REQUIRED WORK: In the passage below on business after the COVID lockdowns, reproduce everything from "Bernard Salt in" down to "second wave came.", word for word.

(PASSAGE FOR REVIEW Opens)

In recent times most of us have been anchored to our computer screens, trying to reach out to our customers and endeavouring to connect in a meaningful way. Established work patterns and relationships have been fractured as we attend countless video meetings on zoom and teams. For those of us in service businesses it’s been a time of reflection as we ponder how we will manage our businesses on our return to a normal economy. What ‘normal’ will be we don’t know, but we understand and expect our worlds to change dramatically.
On the assumption that the lockdowns finish in September and we go back to Stage 3 ,or better, we need to charter a course for the next six to twelve months. The recent round of results for last financial year has already revealed the big winners. Both Coles and Woolworths have enjoyed huge growth in their online businesses, despite the lockdowns, with the latter group just announcing a $550 million investment in PFD foods. Who says people are not making big decisions in 2020?
Bernard Salt in a recent article in ‘The Australian’ analysed the COVID stats in terms of the demographics, the locations of where outbreaks occurred, and the implications for business and the general population. The middle-class suburbs have fared relatively well, but the newer growing suburbs, with a higher preponderance of blue-collar workers, have fared poorly.
May and June retail sales were good, but then the second wave came.
Presumably there is a lot of pent up demand in lockdown. With 24% of the population driving 70% of the spend, we can expect solid activity in the run through to Christmas, as people break away from lock down.
For business generally cash reserves will be vital. Most businesses will have already addressed their cost base during the pandemic and will have slimmed down considerably. The Job Keeper program has been a saviour, but it will be put to the test in the last quarter of the year. 2.7 million Australians have dipped into their super funds with the Federal Government’s early withdrawal scheme. With reduced working hours, and rising unemployment levels we can expect some strong pressures to defer any increase in the superannuation levy next year.
Of the 11.9 million people in the workforce, 2.05 million work in the public sector. They are achieving real increases in wages with the majority of 1.6 million working for state governments. About 20% of the workforce is casual and this sector has been severely impacted, particularly in the retail and hospitality area. We will see some very different spending patterns emerging as restrictions are eased.
Essentially there will be large groups of the market that will come out of the pandemic OK, but there will be many groups left behind.
There is a strong likelihood of a solid short-term snap back through the last quarter if Covid infected numbers continue to come down. There is pent-up demand, but it will be with those sectors of the community whose jobs have fared well, with little damage due to Job Keeper.

(PASSAGE FOR REVIEW Closes)
(RECORDED INFORMATION Opens)

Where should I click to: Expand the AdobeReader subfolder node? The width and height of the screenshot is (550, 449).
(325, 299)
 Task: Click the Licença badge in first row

(RECORDED INFORMATION Closes)
(RECORDED INFORMATION Opens)

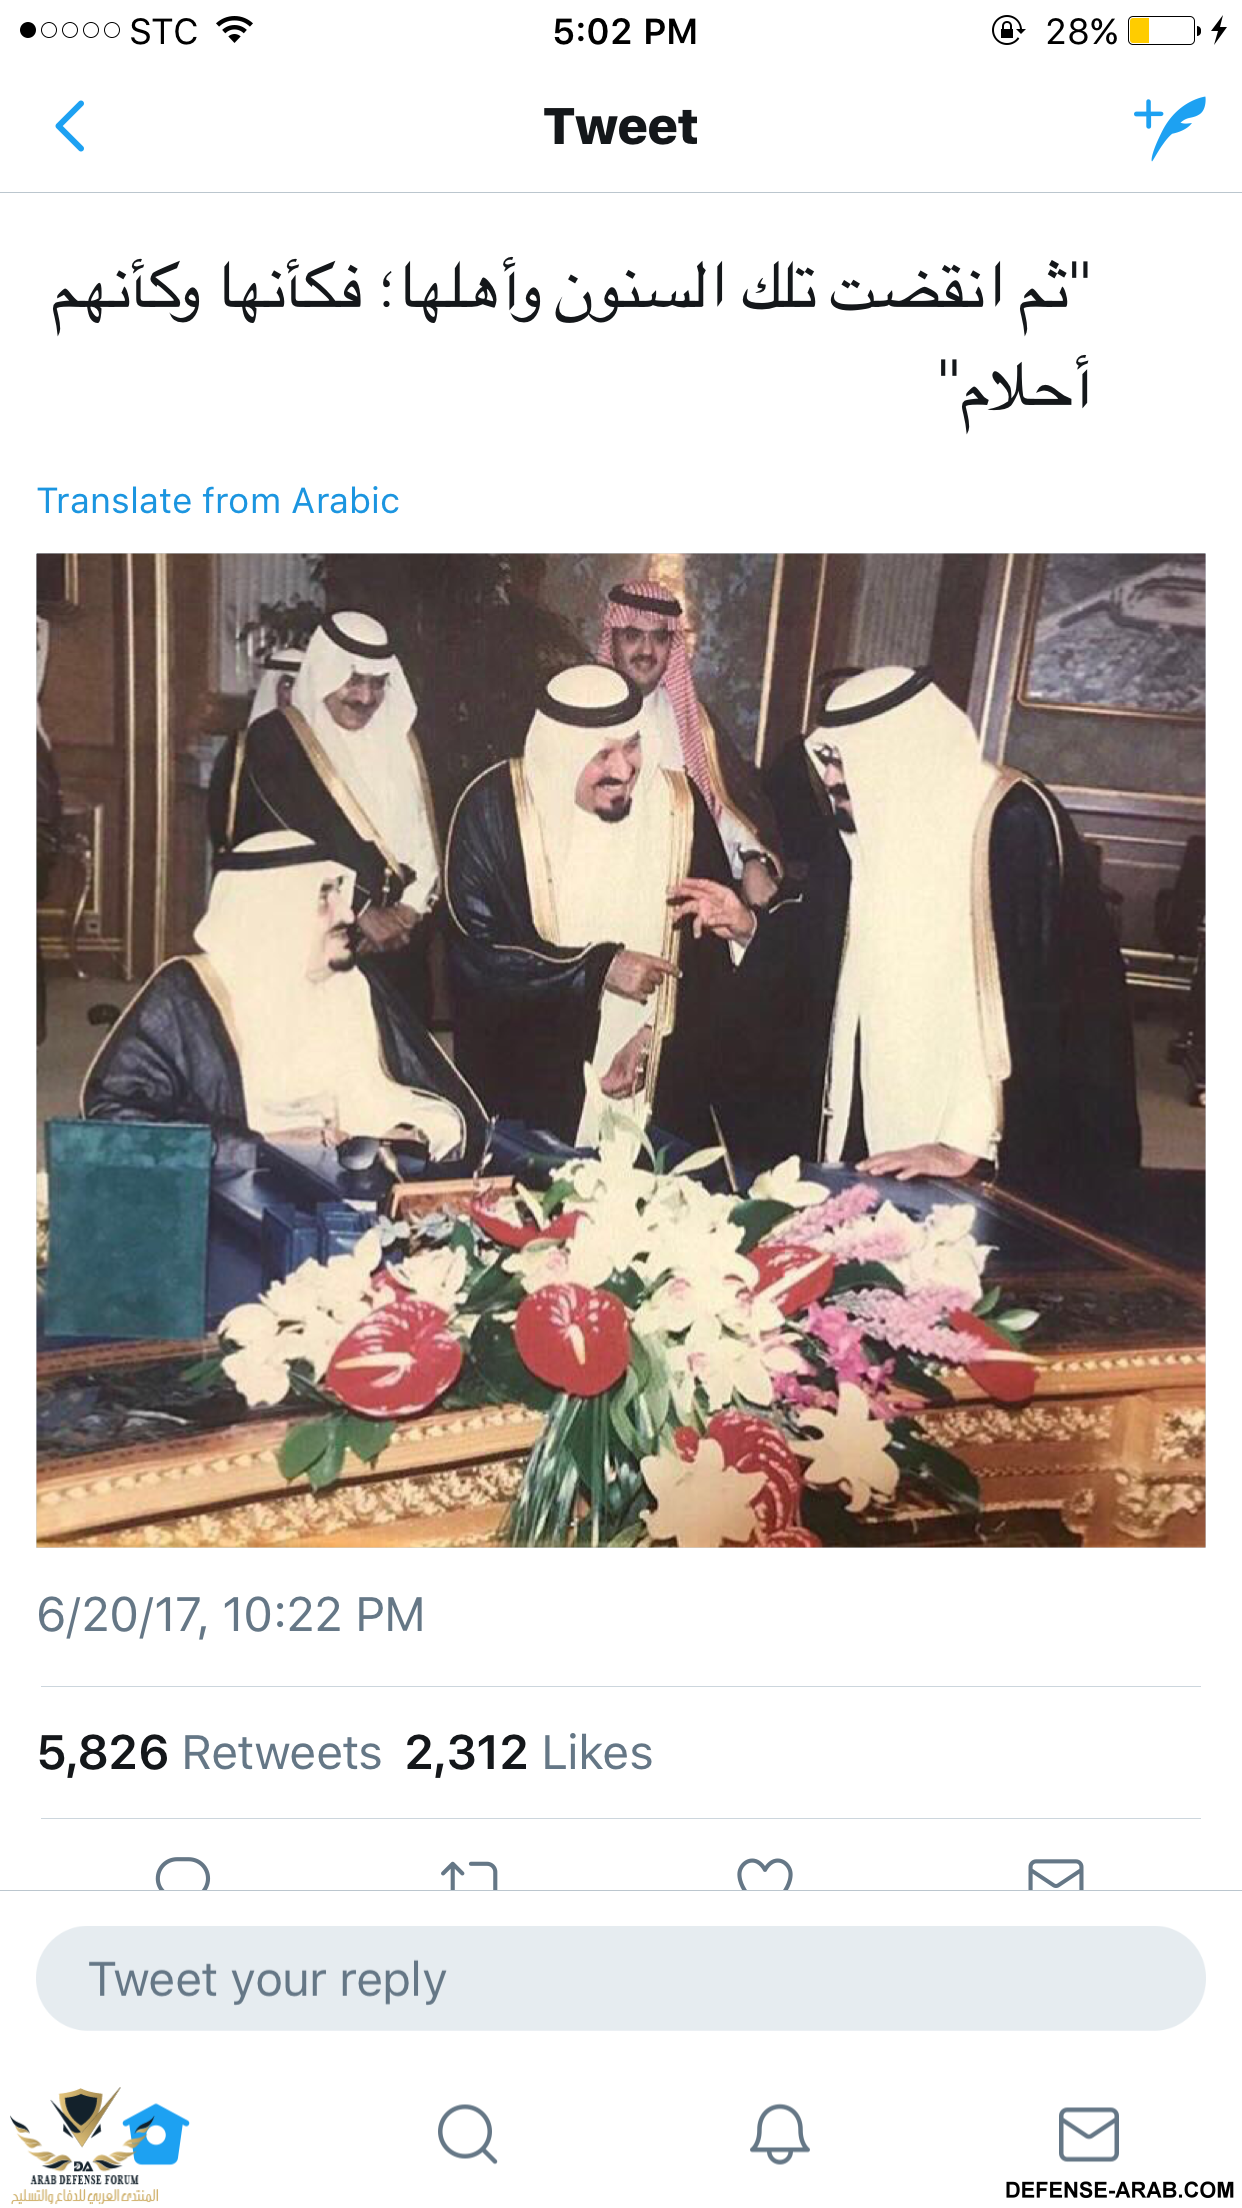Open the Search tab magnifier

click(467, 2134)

(RECORDED INFORMATION Closes)
(RECORDED INFORMATION Opens)

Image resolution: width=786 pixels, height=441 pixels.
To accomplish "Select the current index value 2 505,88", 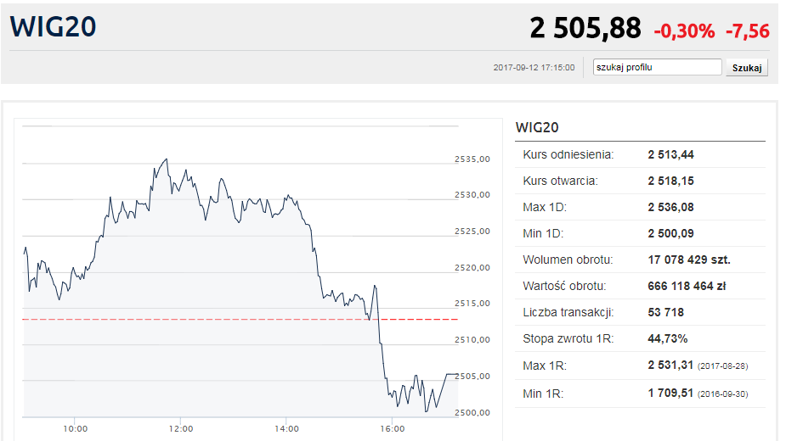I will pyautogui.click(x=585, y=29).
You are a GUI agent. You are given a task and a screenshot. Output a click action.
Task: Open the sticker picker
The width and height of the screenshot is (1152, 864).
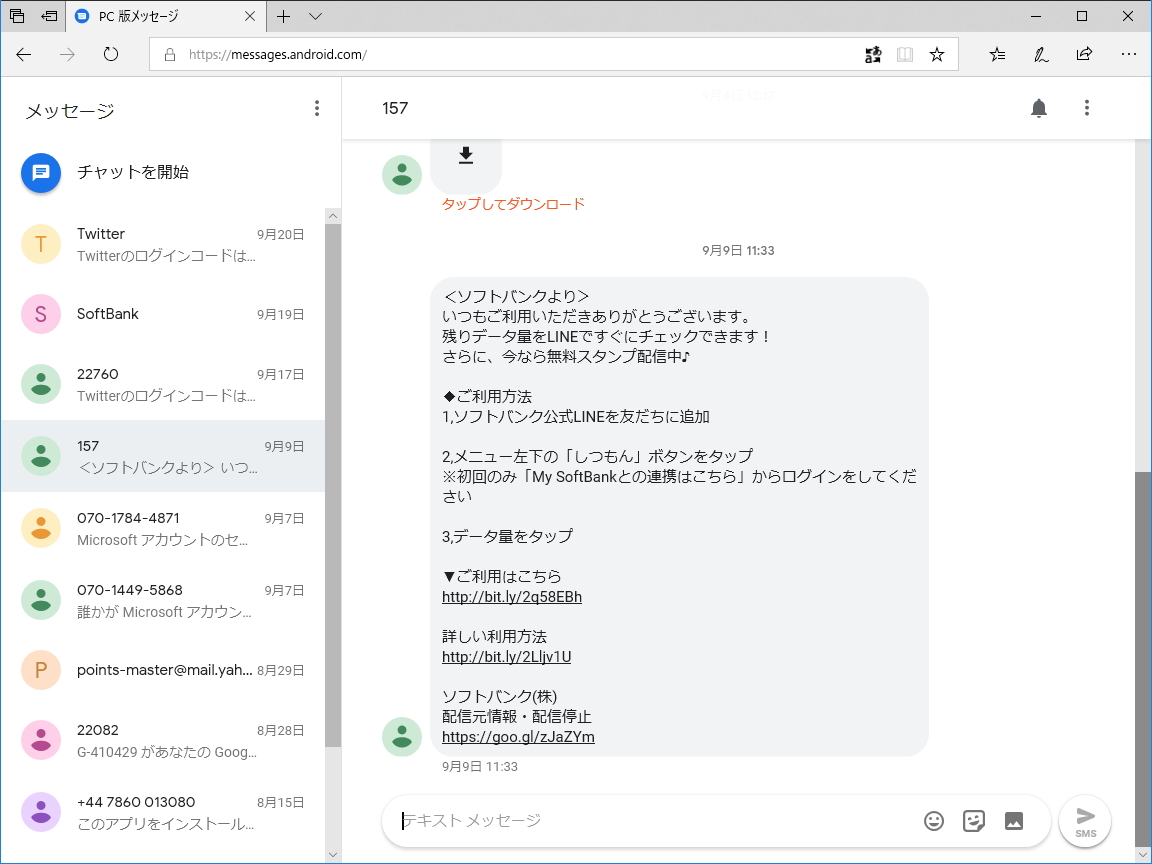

(RECORDED INFORMATION Closes)

RESULT OF THE TASK:
Bernard Salt in a recent article in ‘The Australian’ analysed the COVID stats in terms of the demographics, the locations of where outbreaks occurred, and the implications for business and the general population. The middle-class suburbs have fared relatively well, but the newer growing suburbs, with a higher preponderance of blue-collar workers, have fared poorly.
May and June retail sales were good, but then the second wave came.